Brano del documento »

══════════════════════════════

Analogamente Spdc, con buone qualità “abitative” e modalità di 
funzionamento adeguate e con efficaci legami con il 
territorio, sono presenti in molte regioni: da Merano ad Aversa, a Trieste, 
a Pozzuoli, a Mantova, a Campobasso, a Matera. E ancora, sono evidenti 
esperienze di programmi residenziali e di 
inserimenti lavorativi strettamente connessi alle reti dipartimentali e 
gestiti da cooperative sociali e associazioni. 
   L’assistenza resta scadente. Eppure la qualità dell’assistenza resta in generale scadente: i 
centri di salute mentale, tranne quei cinquanta, sono aperti da sette a dodici 
ore al giorno per non più di sei giorni alla settimana. Immiserendo e 
vanificando i percorsi di cura possibili. I servizi di diagnosi e cura sono spesso angusti, collocati in luoghi indecenti, 
con le porte sbarrate dove legare le persone diventa consuetudine. Una 
ricerca recente dell’Istituto superiore della 
Sanità rivela che otto servizi su dieci usano queste pratiche. Le strutture 
residenziali finiscono spesso per essere luoghi 
pietrificati, dove i percorsi abilitativi e di socializzazione si 
snaturano in un intrattenimento senza tempo e in proposte di attività inutili e 
infantilizzanti. In molte regioni le indicazioni dei progetti obiettivi 
nazionali e delle “buone pratiche” vengono 
ignorati. Fino alle scelte di dirottare il grosso delle risorse per 
finanziare la gestione di strutture neomanicomiali come 
è accaduto nel Lazio, alla confusione organizzativa e all’abbandono 
dei pazienti a più basso potere contrattuale nei circuiti 
assistenziali privati come in Lombardia, alla frammentazione dei Dsm, come 
è accaduto in Toscana e in Umbria, alla proliferazione di strutture 
concentrazionarie, nuovi veri e propri manicomi, come in Calabria o in Sicilia. 
In diverse aziende sanitarie i Dsm languono spesso abbandonati a se.stessi o in condizioni di pesante marginalità rispetto ad altre 
attività sanitarie o sociali ritenute più 
importanti.
   Si capisce così che 
l’abbandono denunciato dalle famiglie, l’inguaribilità e la 
cronicità che sembrano riemergere dal passato, nascondono l’inerzia e 
l’incapacità della psichiatria e dei governi locali di vedere i propri 
limiti e di produrre organizzazioni efficaci, oggi possibili. 
   Le nuove sfide. Venticinque anni dopo 
quella svolta, è davvero chiaro quello che si può 
fare.

══════════════════════════════

Materiale mostrato »
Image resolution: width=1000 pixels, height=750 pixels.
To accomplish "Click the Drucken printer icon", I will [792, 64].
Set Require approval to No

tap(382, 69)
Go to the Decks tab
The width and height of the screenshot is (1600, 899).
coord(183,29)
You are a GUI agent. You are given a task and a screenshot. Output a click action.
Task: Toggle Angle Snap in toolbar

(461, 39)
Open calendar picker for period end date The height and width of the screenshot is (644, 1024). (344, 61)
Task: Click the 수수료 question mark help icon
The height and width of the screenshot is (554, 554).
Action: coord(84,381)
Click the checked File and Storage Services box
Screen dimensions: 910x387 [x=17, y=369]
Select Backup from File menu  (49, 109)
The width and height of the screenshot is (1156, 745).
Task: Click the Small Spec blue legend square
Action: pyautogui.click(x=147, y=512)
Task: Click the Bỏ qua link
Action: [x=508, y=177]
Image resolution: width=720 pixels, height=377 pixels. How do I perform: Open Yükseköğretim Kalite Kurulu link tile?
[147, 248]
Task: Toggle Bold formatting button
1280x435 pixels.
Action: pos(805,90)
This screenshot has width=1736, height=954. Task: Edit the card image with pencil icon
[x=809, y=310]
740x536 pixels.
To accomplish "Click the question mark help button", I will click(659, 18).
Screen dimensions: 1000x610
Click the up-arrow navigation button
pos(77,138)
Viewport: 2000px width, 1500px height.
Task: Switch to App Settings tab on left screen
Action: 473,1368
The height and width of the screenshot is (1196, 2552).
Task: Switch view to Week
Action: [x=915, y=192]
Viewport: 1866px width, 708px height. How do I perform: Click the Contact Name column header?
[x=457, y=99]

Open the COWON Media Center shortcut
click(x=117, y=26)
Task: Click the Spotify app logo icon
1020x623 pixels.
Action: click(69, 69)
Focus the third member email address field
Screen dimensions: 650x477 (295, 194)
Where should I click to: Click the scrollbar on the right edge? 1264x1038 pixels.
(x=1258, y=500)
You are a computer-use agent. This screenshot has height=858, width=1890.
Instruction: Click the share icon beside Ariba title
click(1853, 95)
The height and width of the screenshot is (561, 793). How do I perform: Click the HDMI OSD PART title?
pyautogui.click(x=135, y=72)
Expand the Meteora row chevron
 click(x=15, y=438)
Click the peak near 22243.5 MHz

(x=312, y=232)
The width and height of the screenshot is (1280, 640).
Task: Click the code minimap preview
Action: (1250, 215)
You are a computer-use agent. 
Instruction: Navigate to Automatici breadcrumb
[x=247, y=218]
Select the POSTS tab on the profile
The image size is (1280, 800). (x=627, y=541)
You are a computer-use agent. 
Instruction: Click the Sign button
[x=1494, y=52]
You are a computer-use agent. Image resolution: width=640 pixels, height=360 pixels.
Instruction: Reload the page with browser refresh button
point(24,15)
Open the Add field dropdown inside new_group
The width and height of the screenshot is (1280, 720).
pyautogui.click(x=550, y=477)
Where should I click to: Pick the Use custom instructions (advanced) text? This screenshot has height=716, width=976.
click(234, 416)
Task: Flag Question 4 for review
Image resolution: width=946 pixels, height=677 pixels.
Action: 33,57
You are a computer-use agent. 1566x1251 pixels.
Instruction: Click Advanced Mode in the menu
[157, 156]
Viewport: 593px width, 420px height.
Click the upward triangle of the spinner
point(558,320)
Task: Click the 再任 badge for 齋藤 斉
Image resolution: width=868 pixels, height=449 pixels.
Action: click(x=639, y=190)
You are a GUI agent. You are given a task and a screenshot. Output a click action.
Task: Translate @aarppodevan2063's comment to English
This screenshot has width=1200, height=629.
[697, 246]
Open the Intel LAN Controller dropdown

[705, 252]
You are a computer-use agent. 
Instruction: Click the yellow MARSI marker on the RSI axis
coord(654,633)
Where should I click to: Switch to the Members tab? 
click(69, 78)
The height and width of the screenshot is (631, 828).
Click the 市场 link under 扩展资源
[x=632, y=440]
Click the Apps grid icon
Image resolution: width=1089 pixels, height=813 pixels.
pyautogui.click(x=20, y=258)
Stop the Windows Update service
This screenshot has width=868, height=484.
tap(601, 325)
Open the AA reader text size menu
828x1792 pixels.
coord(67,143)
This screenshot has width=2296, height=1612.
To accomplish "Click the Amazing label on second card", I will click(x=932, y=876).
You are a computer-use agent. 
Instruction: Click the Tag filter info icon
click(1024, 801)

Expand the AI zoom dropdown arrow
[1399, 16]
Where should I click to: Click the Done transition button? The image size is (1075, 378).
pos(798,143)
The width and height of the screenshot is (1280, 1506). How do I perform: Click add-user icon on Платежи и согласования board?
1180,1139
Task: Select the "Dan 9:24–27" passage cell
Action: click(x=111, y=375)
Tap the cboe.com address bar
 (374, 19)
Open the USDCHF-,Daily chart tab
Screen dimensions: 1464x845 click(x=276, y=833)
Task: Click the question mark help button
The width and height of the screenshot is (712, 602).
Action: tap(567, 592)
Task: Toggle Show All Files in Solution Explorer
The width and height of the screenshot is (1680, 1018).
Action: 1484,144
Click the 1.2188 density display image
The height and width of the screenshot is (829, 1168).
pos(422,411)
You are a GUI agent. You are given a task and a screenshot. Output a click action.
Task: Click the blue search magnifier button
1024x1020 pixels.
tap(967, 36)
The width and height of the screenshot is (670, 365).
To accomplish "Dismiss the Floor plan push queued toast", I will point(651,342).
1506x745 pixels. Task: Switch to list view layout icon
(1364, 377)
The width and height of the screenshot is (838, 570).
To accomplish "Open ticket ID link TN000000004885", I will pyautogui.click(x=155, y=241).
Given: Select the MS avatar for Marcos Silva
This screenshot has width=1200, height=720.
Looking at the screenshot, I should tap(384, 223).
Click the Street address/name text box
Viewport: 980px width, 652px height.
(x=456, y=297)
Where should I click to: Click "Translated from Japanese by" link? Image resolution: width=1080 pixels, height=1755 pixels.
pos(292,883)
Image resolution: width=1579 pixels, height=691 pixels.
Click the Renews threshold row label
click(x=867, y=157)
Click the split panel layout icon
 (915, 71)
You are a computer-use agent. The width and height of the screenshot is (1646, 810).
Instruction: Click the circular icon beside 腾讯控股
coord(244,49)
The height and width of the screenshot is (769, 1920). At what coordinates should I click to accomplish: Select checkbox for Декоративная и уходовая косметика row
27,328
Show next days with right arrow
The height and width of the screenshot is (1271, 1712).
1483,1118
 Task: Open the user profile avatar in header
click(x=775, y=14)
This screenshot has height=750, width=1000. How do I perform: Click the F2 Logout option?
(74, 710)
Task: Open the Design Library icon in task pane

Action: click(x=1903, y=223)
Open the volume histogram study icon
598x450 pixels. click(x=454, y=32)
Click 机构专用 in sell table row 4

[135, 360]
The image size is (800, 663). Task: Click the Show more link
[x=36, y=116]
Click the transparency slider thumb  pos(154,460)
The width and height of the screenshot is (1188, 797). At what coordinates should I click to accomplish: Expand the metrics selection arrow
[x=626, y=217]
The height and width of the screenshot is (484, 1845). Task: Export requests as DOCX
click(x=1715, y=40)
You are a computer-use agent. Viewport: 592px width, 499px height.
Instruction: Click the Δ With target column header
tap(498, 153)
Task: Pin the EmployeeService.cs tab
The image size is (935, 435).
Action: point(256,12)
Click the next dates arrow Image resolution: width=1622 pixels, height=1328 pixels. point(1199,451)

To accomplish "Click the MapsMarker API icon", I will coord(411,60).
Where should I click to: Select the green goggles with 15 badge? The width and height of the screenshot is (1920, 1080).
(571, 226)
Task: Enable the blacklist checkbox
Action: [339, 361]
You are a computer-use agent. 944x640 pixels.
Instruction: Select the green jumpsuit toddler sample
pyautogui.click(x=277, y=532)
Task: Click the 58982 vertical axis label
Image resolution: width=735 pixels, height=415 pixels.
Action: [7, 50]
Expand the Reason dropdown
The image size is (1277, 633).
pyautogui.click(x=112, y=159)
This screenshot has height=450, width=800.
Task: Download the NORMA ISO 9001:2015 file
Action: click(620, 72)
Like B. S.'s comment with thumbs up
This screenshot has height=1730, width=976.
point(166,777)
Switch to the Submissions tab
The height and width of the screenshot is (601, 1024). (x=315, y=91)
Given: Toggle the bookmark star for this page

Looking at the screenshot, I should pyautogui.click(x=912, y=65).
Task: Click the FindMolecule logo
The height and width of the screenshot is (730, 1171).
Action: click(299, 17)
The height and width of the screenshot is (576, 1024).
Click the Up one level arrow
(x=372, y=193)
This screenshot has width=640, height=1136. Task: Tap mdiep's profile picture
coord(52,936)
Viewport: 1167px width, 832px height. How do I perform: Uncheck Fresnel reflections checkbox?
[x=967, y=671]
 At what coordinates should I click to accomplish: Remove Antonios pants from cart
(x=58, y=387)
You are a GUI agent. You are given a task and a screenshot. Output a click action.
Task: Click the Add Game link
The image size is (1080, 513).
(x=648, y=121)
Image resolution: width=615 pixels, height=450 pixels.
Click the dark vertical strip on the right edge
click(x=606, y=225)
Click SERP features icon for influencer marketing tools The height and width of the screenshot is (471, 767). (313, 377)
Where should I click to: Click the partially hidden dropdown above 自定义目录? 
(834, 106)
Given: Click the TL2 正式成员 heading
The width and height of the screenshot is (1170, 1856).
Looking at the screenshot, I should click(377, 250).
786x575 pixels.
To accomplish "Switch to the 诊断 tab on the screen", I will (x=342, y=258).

══════════════════════════════

Obiettivo dell'esercizio » Riproduci fedelmente la parte del brano sull'assistenza psichiatrica che inizia con "In diverse aziende" e finisce con "importanti.". Le voci riportate non servono a nulla in questo esercizio.

Soluzione scritta »
In diverse aziende sanitarie i Dsm languono spesso abbandonati a se.stessi o in condizioni di pesante marginalità rispetto ad altre 
attività sanitarie o sociali ritenute più 
importanti.